In 1994 she began working as a senior specialist of the credit department in Promstroybank in Rostov-on-Don. In 1996, she moved to work for the insurance company Soyuz, where she held the position of Chief financial specialist.

In 1997, she defended her candidate, and in 2002 — her doctoral thesis (topic — "Management of municipal property in the system of regional economy: a theoretical and an applied aspect". From 2003 to 2007, she was in charge of the Department of Economics of Taganrog State Radio Engineering University. From 2007 to 2010 she worked as Deputy Rector.
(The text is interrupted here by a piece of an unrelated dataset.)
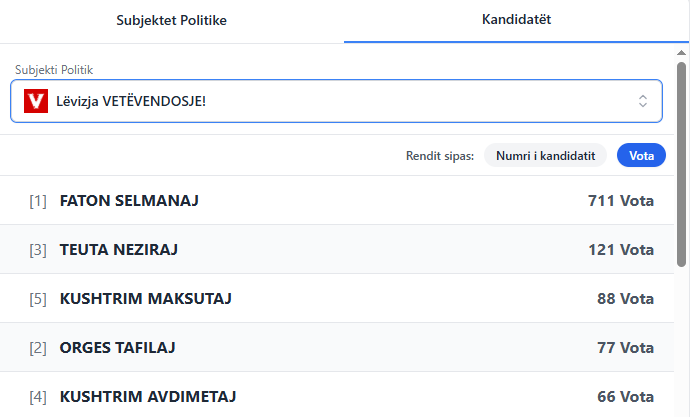This screenshot has width=690, height=417.
Task: Click candidate number [3] label
Action: tap(38, 250)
In 2010, she moved to work at the Ministry of Education and Science of Russia, where, until 2012, she held the post of Deputy Director of the Department for Organization of the Budget Process, Accounting and Reporting.

On 18 June 18, 2012 by the decree of Prime Minister of Russia Dmitry Medvedev Marina Borovskaya was appointed the Rector of Southern Federal University.

In 2016 she was elected a Corresponding Member of the Russian Academy of Education.

==Controversy==
The volunteer community network Dissernet has uncovered several cases of Borovskaya's participation in awarding scientific degrees based on heavily plagiarized theses, including a student who plagiarized Borovskaya's own thesis and who she was supervising at the time.